Judaism transformed

 

Herod's Temple
The temple of Jerusalem as it appeared in 66 AD, about three and a half decades after the crucifixion of Jesus and just prior to the Roman destruction of temple and city during the First Jewish Revolt. This wonderful outdoor model of late Second Temple Jerusalem stands on the grounds of the Israel Museum.
(Wikimedia Commons)

 

Notes on the situation in Judaism after the fall of Jerusalem and the destruction of the Temple in AD 70:

 

The scholars now reigned supreme within Palestinian Judaism. Family, social standing, and wealth no longer mattered. All that mattered was learning. Study, the scholars said, was even more important than keeping the commandments.[1] They did not claim revelation themselves, and they did not recognize revelation to others. This is well illustrated by the excommunication of Rabbi Eliezer ben Hyrcanus, a conservative scholar who followed the earlier Rabbi Shammai and who, it seems, was something of an individualist. When the Sanhedrin ruled against him on a point relating to ritual purity, he nonetheless insisted that his interpreta­tion was correct. He said he had received a revelation to this effect. So what? said the scholars. The Torah is “not in heaven,” they said, but has been given to man on earth and is to be interpreted by men. At the very time of Rabbi Eliezer’s excommunication, the leader of the Sanhedrin, the great rabbi Gamaliel, was on a ship at sea.[2] A terrible storm arose, and Rabbi Gamaliel feared that he was about to be drowned. Realizing that he was being punished by God for the injury that he and his associates had inflicted upon Rabbi Eliezer, he still refused to back down. Jewish tradition represents him standing on the ship and arguing with the Almighty, contending that the treatment meted out to Rabbi Eliezer had not been done in his own self-interest, but “only for Thine honour, that there shall not be divisions in Israel.”[3]

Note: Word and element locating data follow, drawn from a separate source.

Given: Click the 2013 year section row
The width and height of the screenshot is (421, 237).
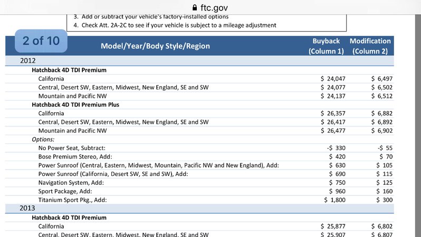Looking at the screenshot, I should click(199, 209).

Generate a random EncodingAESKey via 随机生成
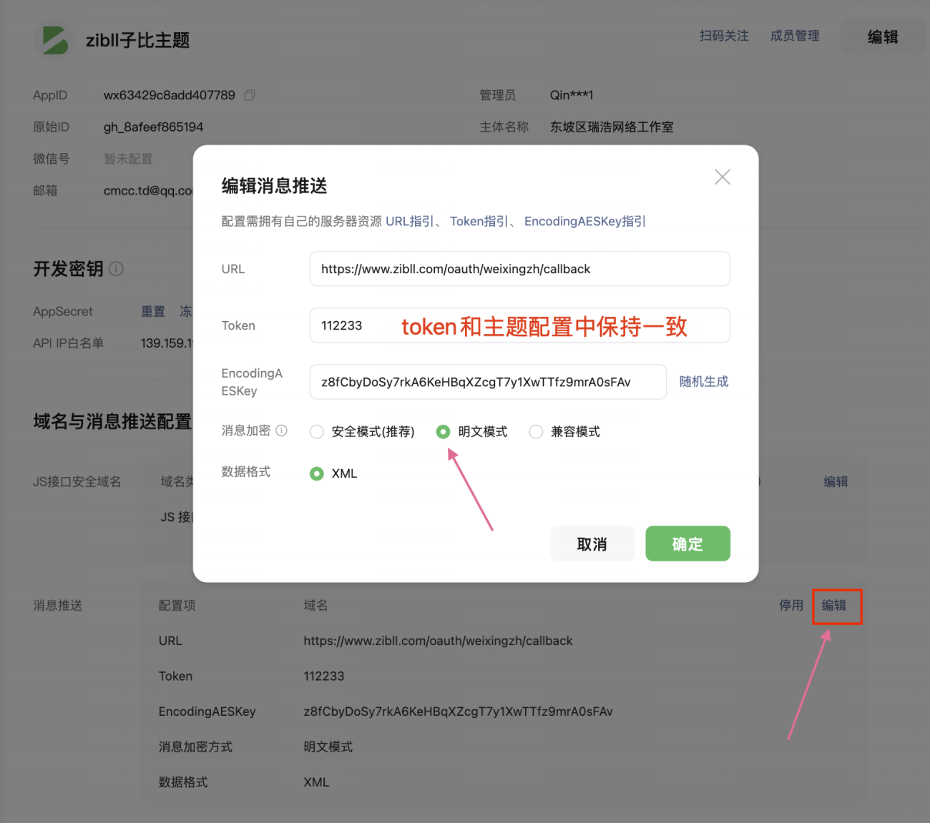click(x=703, y=381)
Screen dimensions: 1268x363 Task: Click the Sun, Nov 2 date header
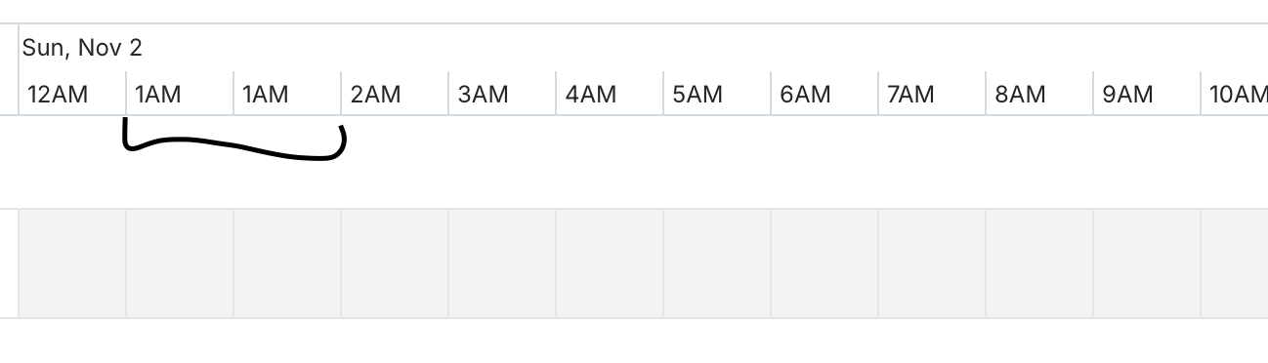pyautogui.click(x=83, y=48)
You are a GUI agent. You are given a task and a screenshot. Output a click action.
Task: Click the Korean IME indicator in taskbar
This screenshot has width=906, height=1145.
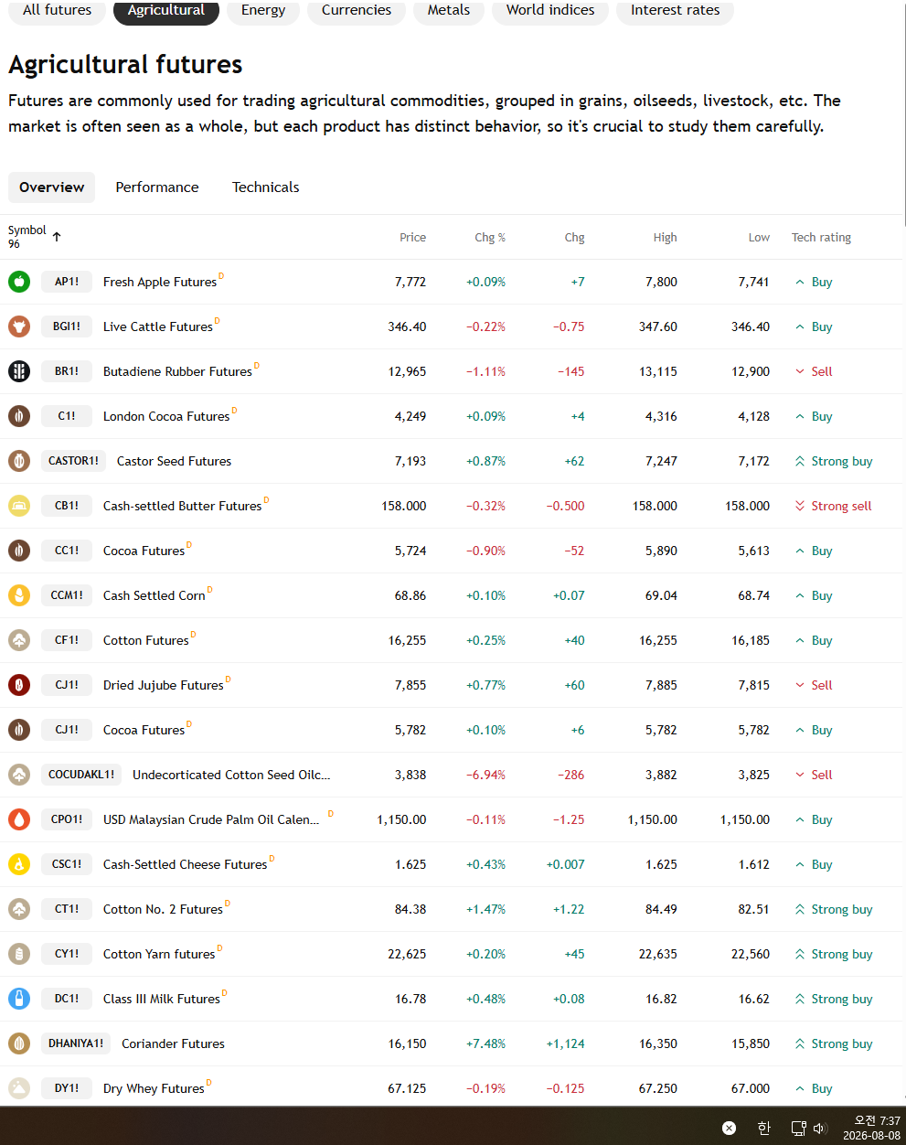pyautogui.click(x=764, y=1128)
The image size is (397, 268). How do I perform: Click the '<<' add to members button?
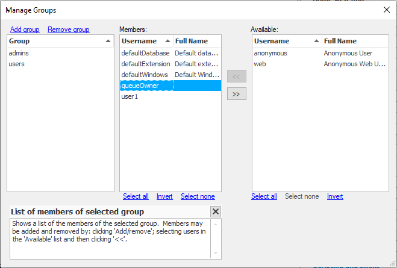236,76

But even if, from the perspective of the restored Gospel, this fix­ation on the interpretation of past revelations seems to have blinded Jewish leaders to the possibility of ongoing communication with heaven, it nonetheless served a useful function. The Law, in fact, was the Jews’ earthly salvation. It was the Law that allowed them to survive, unlike many other ancient nations whose names are today known only to scholars. Intense concentration on the Torah helped them to maintain their separateness during their dis­persion to the four quarters of the earth. Still, such intense concen­tration on one thing also noticeably narrowed their intellectual horizon. Where Jews had once produced psalms, allegories, apoca­lyptic books, and a rich literature of proverbs and wisdom, from this point on, under the dominion of the rabbis and the Torah, they would limit themselves for centuries to writing commentaries and supercommentaries on the Law. The ancient people that had, in a sense, invented the writing of history, now turned their back on such things, perhaps feeling that history had turned its back on them. As a result, it’s difficult to piece together the events of the early centuries after the two disastrous revolts, for there is virtually no Jewish historical and biographical writing from the period.

 

[1] Shmuel Safrai, in Ben-Sasson, A History of the Jewish People, 327.

[2] He is not to be confused with the Gamaliel of Acts 5:34-40, who had been dead for many years.

[3] Cited by Shmuel Safrai, in Ben-Sasson, A History of the Jewish People, 324.